Ha desaparecido el oro que os envidiaba el mundo y el poco que aún queda, lo trafican los piratas: los guerreros autómatas, que se compran en cualquier lugar, ya no vienen en multitud a enrolarse en vuestras filas mercenarias. Sobre el muelle desierto, el mercader desocupado contempla con tristeza la carga que ningún navío viene ya a buscar; ve volver a los mercaderes que no han podido encontrar compradores y la mercancía se pudre en la orilla herrumbrosa; el artesano afamado rompe su oficio inútil y su desesperación no espera más que la señal de la catástrofe que avanza. En el senado de vuestro estado que se hunde, muéstrame al hombre cuyos consejos tengan algún peso. Entre esos donde reina la palabra, ninguna voz es poderosa; las facciones mismas dejan de gustar a una tierra facciosa, pero las sectas rivales agitan esta isla, sudor de Inglaterra, y con brazo fanático, cada uno a su vez enciende la llama de otras hogueras.


Ya está hecho, y puesto que las advertencias de Palas son inútiles, las Furias van a tomar el cetro del que ella abdica y, paseando sobre el rostro del reino sus antorchas ardientes, sus manos salvajes van a destruir sus entrañas. Pero aún le queda una crisis por pasar, y la Galia llorará antes de que Albión lleve sus cadenas. La pompa de la guerra, el choque de las legiones, esos brillantes uniformes, los sonidos restallantes del clarín, el sonoro rodar del tambor que envía al enemigo un belicoso desafío, el héroe que se lanza a la voz de su país, la gloria que acompaña la muerte del guerrero, todo eso enerva a un joven corazón con delicias imaginarias y presenta a sus ojos el juego sangriento de las batallas. 

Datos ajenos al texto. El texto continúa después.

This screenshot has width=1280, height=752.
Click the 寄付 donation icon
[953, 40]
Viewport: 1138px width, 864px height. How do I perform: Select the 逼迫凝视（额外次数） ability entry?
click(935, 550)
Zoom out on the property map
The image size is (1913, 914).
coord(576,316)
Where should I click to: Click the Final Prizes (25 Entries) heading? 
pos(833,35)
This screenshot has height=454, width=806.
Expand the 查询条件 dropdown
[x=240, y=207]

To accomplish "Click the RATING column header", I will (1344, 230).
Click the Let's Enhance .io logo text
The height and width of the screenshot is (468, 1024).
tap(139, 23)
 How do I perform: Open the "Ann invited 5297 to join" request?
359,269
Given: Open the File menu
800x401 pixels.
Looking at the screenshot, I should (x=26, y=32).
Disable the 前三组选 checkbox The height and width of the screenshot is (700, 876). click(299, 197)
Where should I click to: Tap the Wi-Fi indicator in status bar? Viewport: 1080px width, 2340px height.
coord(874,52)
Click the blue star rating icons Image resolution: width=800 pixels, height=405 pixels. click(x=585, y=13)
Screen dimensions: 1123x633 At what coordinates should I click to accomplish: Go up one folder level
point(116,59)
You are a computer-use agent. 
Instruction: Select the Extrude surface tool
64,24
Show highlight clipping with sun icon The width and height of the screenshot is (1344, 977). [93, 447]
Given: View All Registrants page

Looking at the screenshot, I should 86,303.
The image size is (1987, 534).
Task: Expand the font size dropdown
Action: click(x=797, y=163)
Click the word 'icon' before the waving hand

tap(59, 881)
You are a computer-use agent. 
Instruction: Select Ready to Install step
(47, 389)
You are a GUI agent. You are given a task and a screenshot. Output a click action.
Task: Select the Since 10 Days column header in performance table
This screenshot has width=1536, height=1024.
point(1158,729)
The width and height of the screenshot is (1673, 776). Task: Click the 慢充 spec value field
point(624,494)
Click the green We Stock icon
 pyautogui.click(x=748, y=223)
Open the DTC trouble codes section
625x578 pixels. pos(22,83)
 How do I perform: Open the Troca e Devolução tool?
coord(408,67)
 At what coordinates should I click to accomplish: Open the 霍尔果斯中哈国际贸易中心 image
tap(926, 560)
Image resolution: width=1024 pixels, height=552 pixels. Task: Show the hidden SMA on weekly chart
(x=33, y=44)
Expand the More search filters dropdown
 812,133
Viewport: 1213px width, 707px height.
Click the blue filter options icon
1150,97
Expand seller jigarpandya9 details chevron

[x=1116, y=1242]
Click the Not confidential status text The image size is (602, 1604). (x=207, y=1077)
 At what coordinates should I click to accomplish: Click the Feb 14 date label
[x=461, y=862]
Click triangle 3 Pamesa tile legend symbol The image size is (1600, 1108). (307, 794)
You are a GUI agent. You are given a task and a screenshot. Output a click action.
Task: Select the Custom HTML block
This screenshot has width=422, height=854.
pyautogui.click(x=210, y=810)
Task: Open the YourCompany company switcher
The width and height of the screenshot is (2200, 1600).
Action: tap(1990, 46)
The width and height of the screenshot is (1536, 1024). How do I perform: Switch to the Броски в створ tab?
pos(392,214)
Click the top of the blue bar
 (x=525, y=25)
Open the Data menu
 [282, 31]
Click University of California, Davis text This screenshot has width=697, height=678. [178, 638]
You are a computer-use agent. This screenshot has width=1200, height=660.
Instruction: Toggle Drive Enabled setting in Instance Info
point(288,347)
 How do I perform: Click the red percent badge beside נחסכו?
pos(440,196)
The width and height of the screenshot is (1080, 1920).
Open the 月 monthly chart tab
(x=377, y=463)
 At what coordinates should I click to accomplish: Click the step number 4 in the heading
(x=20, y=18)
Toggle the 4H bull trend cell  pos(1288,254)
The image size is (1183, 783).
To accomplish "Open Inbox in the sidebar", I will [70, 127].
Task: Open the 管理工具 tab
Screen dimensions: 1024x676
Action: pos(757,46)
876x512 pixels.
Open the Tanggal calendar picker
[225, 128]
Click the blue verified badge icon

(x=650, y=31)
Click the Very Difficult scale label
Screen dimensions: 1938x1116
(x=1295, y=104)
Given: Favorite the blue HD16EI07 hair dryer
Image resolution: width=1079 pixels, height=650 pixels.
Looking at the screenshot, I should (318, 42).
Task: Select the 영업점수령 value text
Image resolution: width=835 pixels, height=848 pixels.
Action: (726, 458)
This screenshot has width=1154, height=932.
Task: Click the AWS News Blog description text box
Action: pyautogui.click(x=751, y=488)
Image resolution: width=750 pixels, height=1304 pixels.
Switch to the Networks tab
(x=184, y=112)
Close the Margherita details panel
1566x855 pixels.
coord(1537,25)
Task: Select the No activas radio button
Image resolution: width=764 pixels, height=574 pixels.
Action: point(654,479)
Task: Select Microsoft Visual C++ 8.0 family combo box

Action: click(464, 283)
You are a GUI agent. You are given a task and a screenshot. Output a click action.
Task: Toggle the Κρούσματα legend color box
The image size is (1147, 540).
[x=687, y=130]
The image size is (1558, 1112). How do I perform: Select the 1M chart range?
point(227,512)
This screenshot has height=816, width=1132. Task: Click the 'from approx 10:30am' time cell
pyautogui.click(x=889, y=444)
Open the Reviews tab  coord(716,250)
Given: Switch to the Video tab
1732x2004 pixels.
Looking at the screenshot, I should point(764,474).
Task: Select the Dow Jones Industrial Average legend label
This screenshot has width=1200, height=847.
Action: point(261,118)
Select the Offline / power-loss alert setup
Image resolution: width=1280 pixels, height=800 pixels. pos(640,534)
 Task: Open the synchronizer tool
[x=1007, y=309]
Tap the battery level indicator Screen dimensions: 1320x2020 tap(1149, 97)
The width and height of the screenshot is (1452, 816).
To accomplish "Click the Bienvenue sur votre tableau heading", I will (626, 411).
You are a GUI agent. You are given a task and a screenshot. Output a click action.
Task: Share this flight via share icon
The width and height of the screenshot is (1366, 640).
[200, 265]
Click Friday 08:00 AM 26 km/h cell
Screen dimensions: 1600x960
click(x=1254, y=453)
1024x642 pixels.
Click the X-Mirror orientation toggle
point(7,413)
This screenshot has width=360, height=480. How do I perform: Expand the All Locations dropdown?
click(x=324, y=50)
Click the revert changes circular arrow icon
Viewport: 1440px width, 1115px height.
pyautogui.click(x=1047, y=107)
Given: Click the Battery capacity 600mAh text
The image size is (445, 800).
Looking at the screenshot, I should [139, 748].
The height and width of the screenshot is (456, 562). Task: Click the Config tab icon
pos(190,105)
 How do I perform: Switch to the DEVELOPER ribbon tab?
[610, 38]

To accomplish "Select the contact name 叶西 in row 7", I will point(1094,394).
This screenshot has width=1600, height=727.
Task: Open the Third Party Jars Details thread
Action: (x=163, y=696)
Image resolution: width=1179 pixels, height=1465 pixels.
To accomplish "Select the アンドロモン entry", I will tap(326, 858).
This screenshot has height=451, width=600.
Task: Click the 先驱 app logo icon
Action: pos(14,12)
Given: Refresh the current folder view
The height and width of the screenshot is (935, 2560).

Pero aprende lo que quizá ignoras: son baratos los laureles que sólo cuestan la muerte; no es en el combate donde se deleita el caos: es su día de gracia un día de batalla, pero cuando la victoria ha afirmado que el terreno permanece, aunque húmedo de sangre, es entonces cuando llega la hora. Sólo conocéis de oídas sus hazañas más atroces; los campesinos masacrados, las mujeres deshonradas, las casa libradas al pillaje, las cosechas destruidas, ahí están los males, extraños para aquellos que nunca inclinaron la frente bajo el yugo vencedor. ¿Con qué ojo vuestros burgueses fugitivos verán de lejos el incendio devorar sus ciudades y las llamas lanzar sobre el Támesis espantado su silueta roja? 


No te indignes, Albión, pues te pertenecía la antorcha que desde el Rin hasta el Tajo encendió parecidas hogueras. Cuando vengan estas calamidades a fundirse en tus orillas, pegúntate quien, entre estos pueblos y tú, las ha merecido más.



Una vida por otra, tal es la ley del cielo y de los hombres, y en vano lamentará la catástrofe, aquella que prendió fuego al conflicto.


Lord Byron murió el 19 de abril de 1824 en Mesolonyi Μεσολόγγι cuando prestaba apoyo a la lucha griega por la Independencia.